====== SOURCE MATERIAL

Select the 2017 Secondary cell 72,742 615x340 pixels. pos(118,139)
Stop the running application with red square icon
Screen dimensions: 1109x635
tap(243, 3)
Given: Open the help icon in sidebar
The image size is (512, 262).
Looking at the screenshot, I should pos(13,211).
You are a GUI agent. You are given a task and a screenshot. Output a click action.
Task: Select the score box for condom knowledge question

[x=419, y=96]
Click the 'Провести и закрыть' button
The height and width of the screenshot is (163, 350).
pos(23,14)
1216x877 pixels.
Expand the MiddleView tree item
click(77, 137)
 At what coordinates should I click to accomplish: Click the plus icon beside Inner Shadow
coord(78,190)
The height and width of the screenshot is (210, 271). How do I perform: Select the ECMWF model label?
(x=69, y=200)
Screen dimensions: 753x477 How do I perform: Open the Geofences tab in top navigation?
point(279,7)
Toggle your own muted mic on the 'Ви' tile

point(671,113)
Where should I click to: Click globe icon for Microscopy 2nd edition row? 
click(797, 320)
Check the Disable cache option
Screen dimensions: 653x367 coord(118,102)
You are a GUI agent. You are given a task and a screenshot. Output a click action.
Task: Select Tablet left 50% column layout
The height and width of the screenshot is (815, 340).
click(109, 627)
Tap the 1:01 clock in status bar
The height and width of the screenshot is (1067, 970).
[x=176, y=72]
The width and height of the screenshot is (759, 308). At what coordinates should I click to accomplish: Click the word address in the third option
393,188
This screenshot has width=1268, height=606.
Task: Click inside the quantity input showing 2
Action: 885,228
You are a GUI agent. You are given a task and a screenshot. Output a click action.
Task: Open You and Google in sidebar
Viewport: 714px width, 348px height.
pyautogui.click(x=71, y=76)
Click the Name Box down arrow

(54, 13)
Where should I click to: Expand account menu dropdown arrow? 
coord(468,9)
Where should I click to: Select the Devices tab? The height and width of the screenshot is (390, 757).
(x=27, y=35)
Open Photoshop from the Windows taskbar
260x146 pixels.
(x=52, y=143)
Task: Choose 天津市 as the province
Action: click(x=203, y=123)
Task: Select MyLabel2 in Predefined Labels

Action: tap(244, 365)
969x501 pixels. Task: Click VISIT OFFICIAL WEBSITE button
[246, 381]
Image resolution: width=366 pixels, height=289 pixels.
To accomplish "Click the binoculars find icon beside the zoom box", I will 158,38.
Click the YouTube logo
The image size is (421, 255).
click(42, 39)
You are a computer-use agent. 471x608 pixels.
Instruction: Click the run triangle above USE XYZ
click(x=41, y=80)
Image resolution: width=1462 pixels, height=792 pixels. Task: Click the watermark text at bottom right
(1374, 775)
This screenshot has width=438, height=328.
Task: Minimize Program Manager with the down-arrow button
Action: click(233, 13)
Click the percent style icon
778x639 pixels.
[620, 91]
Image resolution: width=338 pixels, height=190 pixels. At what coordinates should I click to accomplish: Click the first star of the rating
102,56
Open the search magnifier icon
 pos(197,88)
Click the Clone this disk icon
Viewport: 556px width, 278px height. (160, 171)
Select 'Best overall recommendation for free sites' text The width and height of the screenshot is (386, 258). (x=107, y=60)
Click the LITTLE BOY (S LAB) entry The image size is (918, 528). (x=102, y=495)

============

**WRITTEN PROBLEM**
Please reproduce every line of the material above verbatim.

**THE COMPLETED TASK**
Select the 2017 Secondary cell 72,742 615x340 pixels. pos(118,139)
Stop the running application with red square icon
Screen dimensions: 1109x635
tap(243, 3)
Given: Open the help icon in sidebar
The image size is (512, 262).
Looking at the screenshot, I should pos(13,211).
You are a GUI agent. You are given a task and a screenshot. Output a click action.
Task: Select the score box for condom knowledge question

[x=419, y=96]
Click the 'Провести и закрыть' button
The height and width of the screenshot is (163, 350).
pos(23,14)
1216x877 pixels.
Expand the MiddleView tree item
click(77, 137)
 At what coordinates should I click to accomplish: Click the plus icon beside Inner Shadow
coord(78,190)
The height and width of the screenshot is (210, 271). How do I perform: Select the ECMWF model label?
(x=69, y=200)
Screen dimensions: 753x477 How do I perform: Open the Geofences tab in top navigation?
point(279,7)
Toggle your own muted mic on the 'Ви' tile

point(671,113)
Where should I click to: Click globe icon for Microscopy 2nd edition row? 
click(797, 320)
Check the Disable cache option
Screen dimensions: 653x367 coord(118,102)
You are a GUI agent. You are given a task and a screenshot. Output a click action.
Task: Select Tablet left 50% column layout
The height and width of the screenshot is (815, 340).
click(109, 627)
Tap the 1:01 clock in status bar
The height and width of the screenshot is (1067, 970).
[x=176, y=72]
The width and height of the screenshot is (759, 308). At what coordinates should I click to accomplish: Click the word address in the third option
393,188
This screenshot has width=1268, height=606.
Task: Click inside the quantity input showing 2
Action: 885,228
You are a GUI agent. You are given a task and a screenshot. Output a click action.
Task: Open You and Google in sidebar
Viewport: 714px width, 348px height.
pyautogui.click(x=71, y=76)
Click the Name Box down arrow

(54, 13)
Where should I click to: Expand account menu dropdown arrow? 
coord(468,9)
Where should I click to: Select the Devices tab? The height and width of the screenshot is (390, 757).
(x=27, y=35)
Open Photoshop from the Windows taskbar
260x146 pixels.
(x=52, y=143)
Task: Choose 天津市 as the province
Action: click(x=203, y=123)
Task: Select MyLabel2 in Predefined Labels

Action: tap(244, 365)
969x501 pixels. Task: Click VISIT OFFICIAL WEBSITE button
[246, 381]
Image resolution: width=366 pixels, height=289 pixels.
To accomplish "Click the binoculars find icon beside the zoom box", I will 158,38.
Click the YouTube logo
The image size is (421, 255).
click(42, 39)
You are a computer-use agent. 471x608 pixels.
Instruction: Click the run triangle above USE XYZ
click(x=41, y=80)
Image resolution: width=1462 pixels, height=792 pixels. Task: Click the watermark text at bottom right
(1374, 775)
This screenshot has width=438, height=328.
Task: Minimize Program Manager with the down-arrow button
Action: click(233, 13)
Click the percent style icon
778x639 pixels.
[620, 91]
Image resolution: width=338 pixels, height=190 pixels. At what coordinates should I click to accomplish: Click the first star of the rating
102,56
Open the search magnifier icon
 pos(197,88)
Click the Clone this disk icon
Viewport: 556px width, 278px height. (160, 171)
Select 'Best overall recommendation for free sites' text The width and height of the screenshot is (386, 258). (x=107, y=60)
Click the LITTLE BOY (S LAB) entry The image size is (918, 528). (x=102, y=495)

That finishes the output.